Marchant also went on to compete in the 2016 Rio Olympic Games.

Marchant’s most recent marathon was in the heat in Rio, where she finished in the time of 2:33:08. It was a steady performance after racing the 10,000m event (in Rio), which she only earned after a much publicised battle with the national governing body, which apparently may have been one of the factors contributing to the national head coach losing his job.

Hannah’s most recent marathon was a 2:34:34 performance during the 2016 Toronto Marathon, which followed her 2:32:09 personal best outing during the January 2016 Houston Marathon. She also ran the marathon during the 2015 Toronto Pan Am Games finishing fourth, although she would later move to third when the gold medal winner Gladys Tejeda of Peru would be stripped for a doping violation. Tejeda finished ahead of the Canadians in Rio too.

For Korir, she debuted in 2016 at Ottawa with a 2:35:46 and then followed up that performance in April this year with a 2:39:46 in the Vienna City Marathon. She should be a shoe-in.

Burrett, after years of injury and time in and out of serious training came around nicely during the 2015 edition of the Victoria marathon, winning her debut in the time of 2:39:15. She slipped past marathon veteran Louidmila Kortchaguina with just 300m to go, leaving everything out on the course for the win. She improved upon that performance in April of 2016 in Rotterdam with a 2:37:50 and that is the time that Pidhoresky was looking to beat.

Pidhoresky now lives in Vancouver – she and Seifarth moved west after graduation from the University of Windsor. She is originally from Tecumseh, Ontario, near Windsor.

She has been determined this season. On March 18, she won Vancouver’s St. Patrick’s Day 5K in the time of 16:27. She followed that performance up by winning the Around the Bay 30K in Hamilton on March 26, becoming just the third female all-time and first Canadian born runner to win the 123-year-old event three times. On April 23rd In Montreal, she won the Scotiabank Montreal Half Marathon in the time of 1:13:43.

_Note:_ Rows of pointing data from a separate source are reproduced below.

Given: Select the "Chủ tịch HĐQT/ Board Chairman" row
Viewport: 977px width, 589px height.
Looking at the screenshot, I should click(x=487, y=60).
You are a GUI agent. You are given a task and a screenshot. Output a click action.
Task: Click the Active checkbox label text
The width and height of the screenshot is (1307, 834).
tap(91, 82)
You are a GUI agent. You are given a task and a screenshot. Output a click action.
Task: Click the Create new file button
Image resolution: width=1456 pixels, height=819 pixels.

Pidhoresky’s ATB30K into a strong wind and on a slightly tougher course than in past years was a foreshadowing of her Ottawa performance as she ran the seventh-fastest time in the event’s history (1:47:27).

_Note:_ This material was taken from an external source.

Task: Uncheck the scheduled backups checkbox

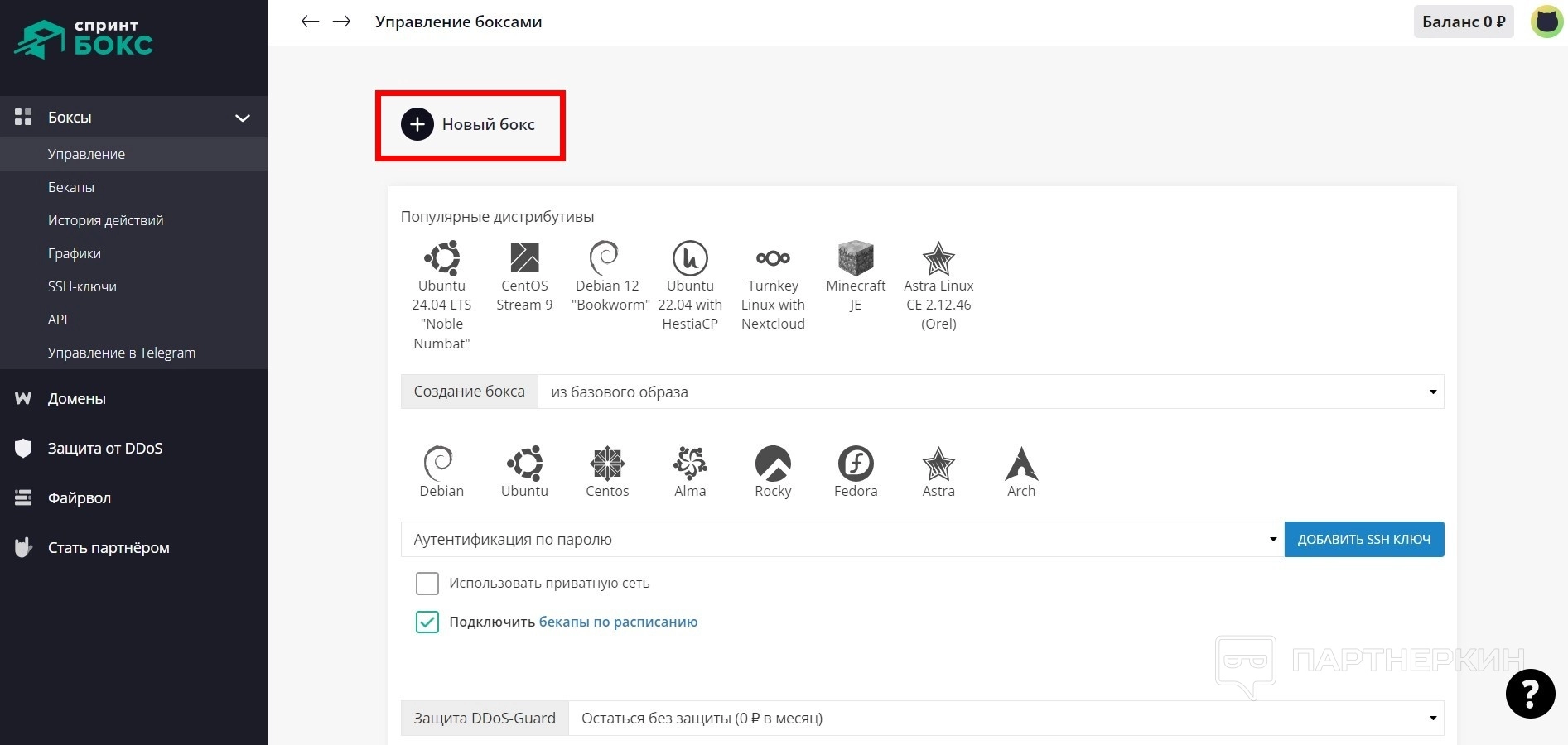Action: point(427,622)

One week later she took the TC10K in Victoria and ran to a near personal best time of 33:42, despite a strong headwind for 3.5K of the race.

Then there was Ottawa Sunday, May 28 and the very warm conditions.

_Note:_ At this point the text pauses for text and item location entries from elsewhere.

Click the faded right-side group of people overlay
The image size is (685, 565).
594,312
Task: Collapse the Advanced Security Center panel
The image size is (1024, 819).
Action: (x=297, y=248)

Asked to describe the Ottawa marathon race she said, “The first 10K was feeling easy, of course.  Unfortunately, my pacer suffered a calf strain and had to drop before the 10K marker.  That worried me slightly as I knew it could end up being a lonely race.  I remember thinking to myself, “This is not an excuse you can use if you perform poorly. Get it done!””

And that she did, however, the race was not without its challenges, including the weather. “Between 10 and 21.1K I really started feeling the heat and the direct sun,” shared the 30-year-old. “I took advantage of the sponge stations by stuffing them in my top to keep my core temperature down. Going through half in 1:16:01 I knew I was still in good shape to stay under that 2:37 mark that I knew was essential to making the world team.”

The heat and the late hills on the Ottawa course began to take their toll. Pidhoresky would begin to slow a little, passing 30K in the time of 1:50:13, which would put her on 2:35:00 pace.

“I knew I would really have to push the latter stages.”

The end of a marathon, especially in the heat, can become a mind game and for Pidhoresky, she ran well while thinking in stages, “I just thought about getting to 35K because then I knew I would only have just over 7K to the finish and that seemed like such a manageable distance.  At 40K I saw the clock and knew that if I worked hard I would be under that 2:37 mark.  I remember thinking “You have to push because if you are just a couple seconds over you’re going to really regret it!””

“Interestingly enough, my legs felt pretty good up until around 38K, I’m quite happy with how my body held up!”

It has so far been a great season of racing for Pidhoresky, now she awaits the decision from Athletics Canada to see if she gets to compete in the IAAF London World Track and Field Championships while representing Team Canada.